● **EXTRACTED RECORDS**
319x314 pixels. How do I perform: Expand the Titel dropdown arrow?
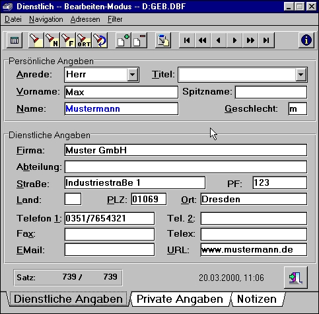[301, 75]
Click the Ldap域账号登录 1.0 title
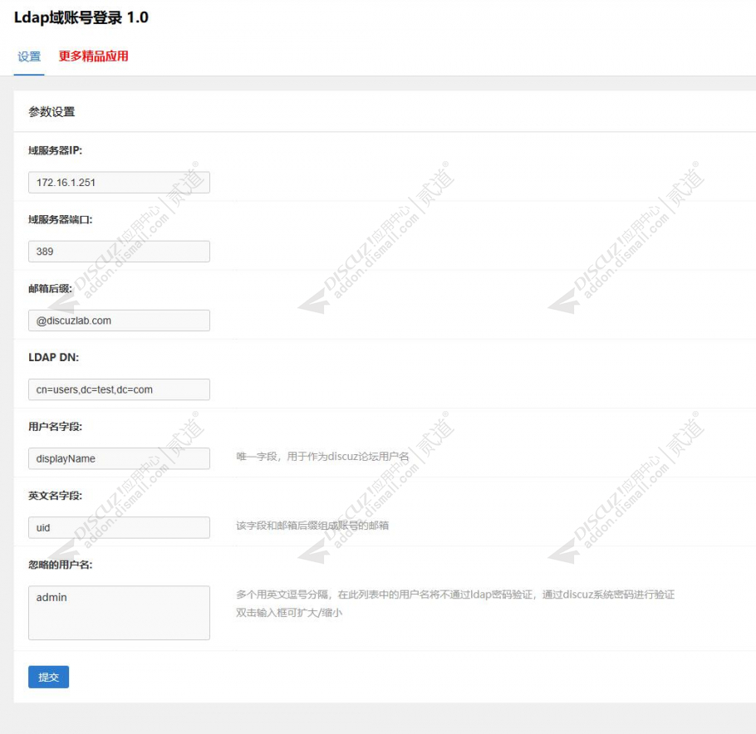 [81, 17]
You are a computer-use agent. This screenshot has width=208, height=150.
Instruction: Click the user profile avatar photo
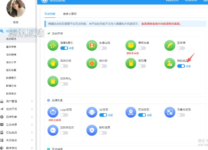click(x=16, y=8)
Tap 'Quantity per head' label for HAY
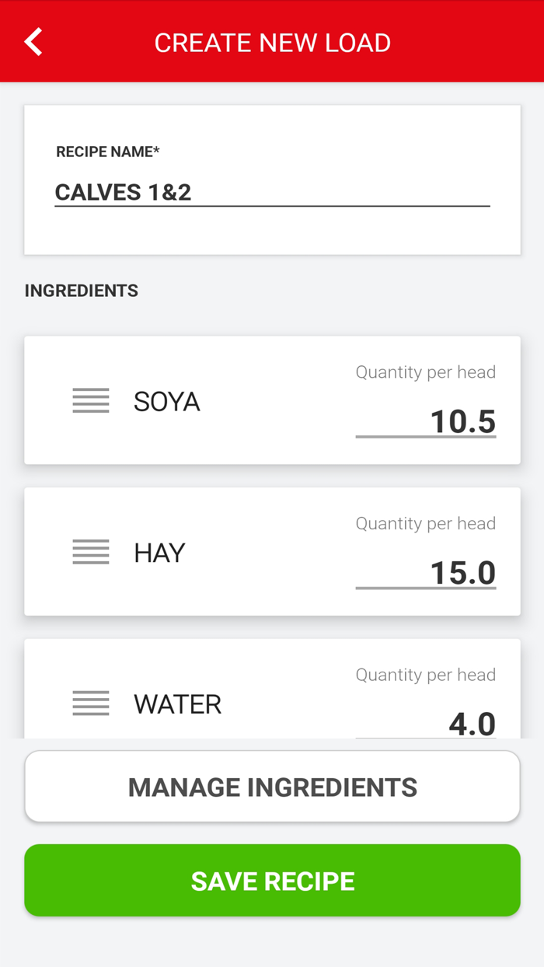 pos(426,524)
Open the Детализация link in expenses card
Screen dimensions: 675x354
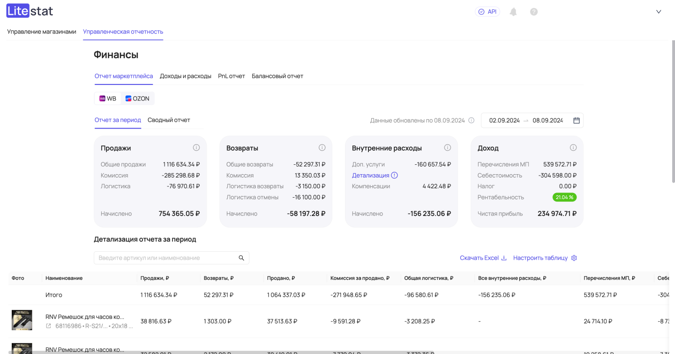tap(371, 175)
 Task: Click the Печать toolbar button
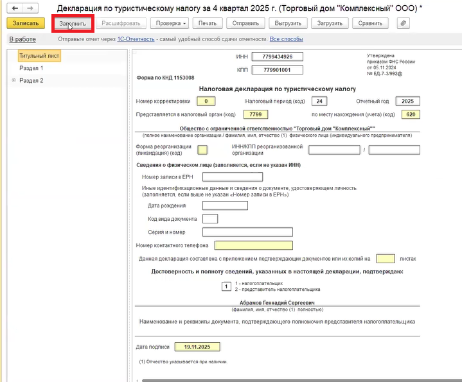[207, 23]
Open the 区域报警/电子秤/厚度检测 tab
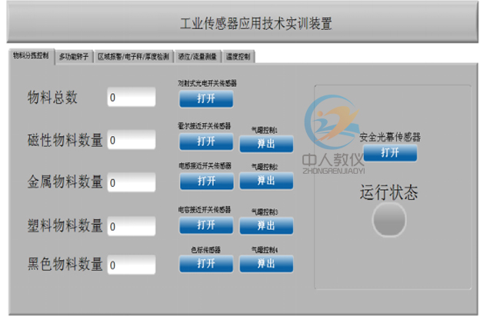Viewport: 480px width, 316px height. point(133,57)
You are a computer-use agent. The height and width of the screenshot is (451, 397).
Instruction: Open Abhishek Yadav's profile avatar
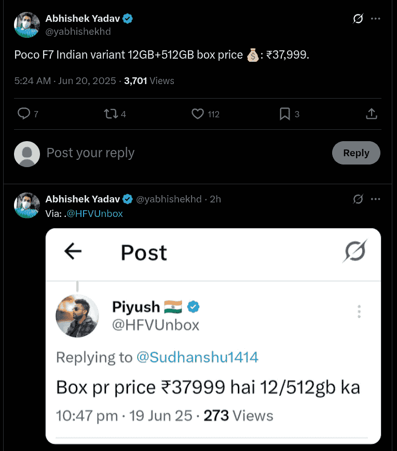click(26, 24)
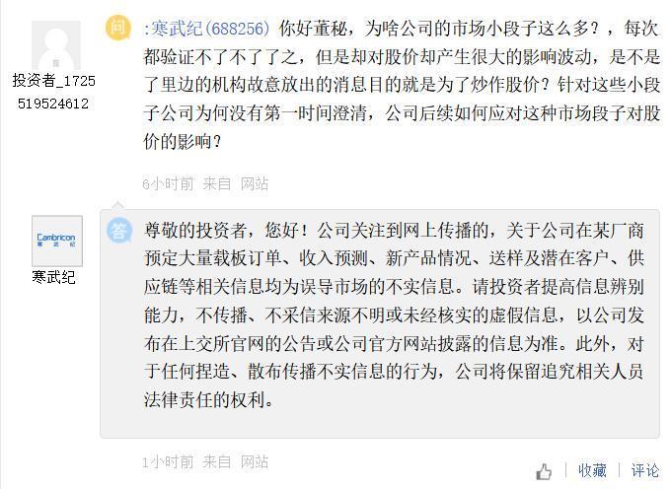
Task: Click the Cambricon company logo
Action: tap(56, 241)
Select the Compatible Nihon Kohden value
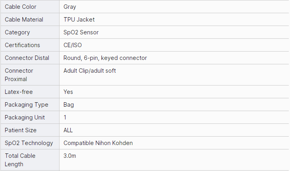 (98, 143)
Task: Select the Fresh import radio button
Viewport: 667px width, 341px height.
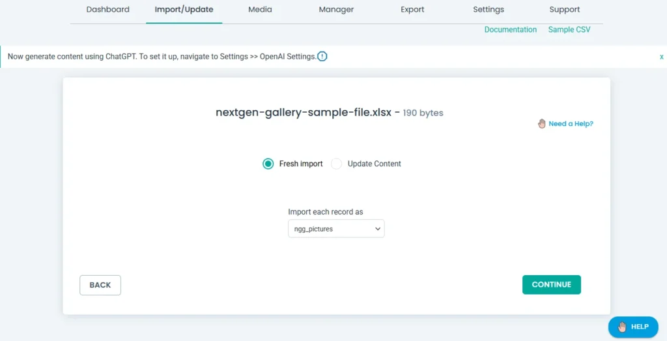Action: click(268, 164)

● **WHAT NEEDS TO BE DONE**
Copy out the items word for word, starting at the line that contains "Click the Ldap域账号登录 1.0 title" and ending with the last line of the items. Leave the pictures out.

● **OUTPUT**
Click the Ldap域账号登录 1.0 title
 [81, 17]
You are a computer-use agent. This screenshot has width=208, height=150.
Instruction: Click the user profile avatar photo
click(x=16, y=8)
Tap 'Quantity per head' label for HAY
 pos(426,524)
Open the Детализация link in expenses card
Screen dimensions: 675x354
tap(371, 175)
 Task: Click the Печать toolbar button
[207, 23]
Open the 区域报警/电子秤/厚度检测 tab
Viewport: 480px width, 316px height. point(133,57)
You are a computer-use agent. The height and width of the screenshot is (451, 397).
Instruction: Open Abhishek Yadav's profile avatar
click(26, 24)
Task: Click the Cambricon company logo
Action: tap(56, 241)
Select the Compatible Nihon Kohden value
 (98, 143)
Task: Select the Fresh import radio button
Viewport: 667px width, 341px height.
Action: click(268, 164)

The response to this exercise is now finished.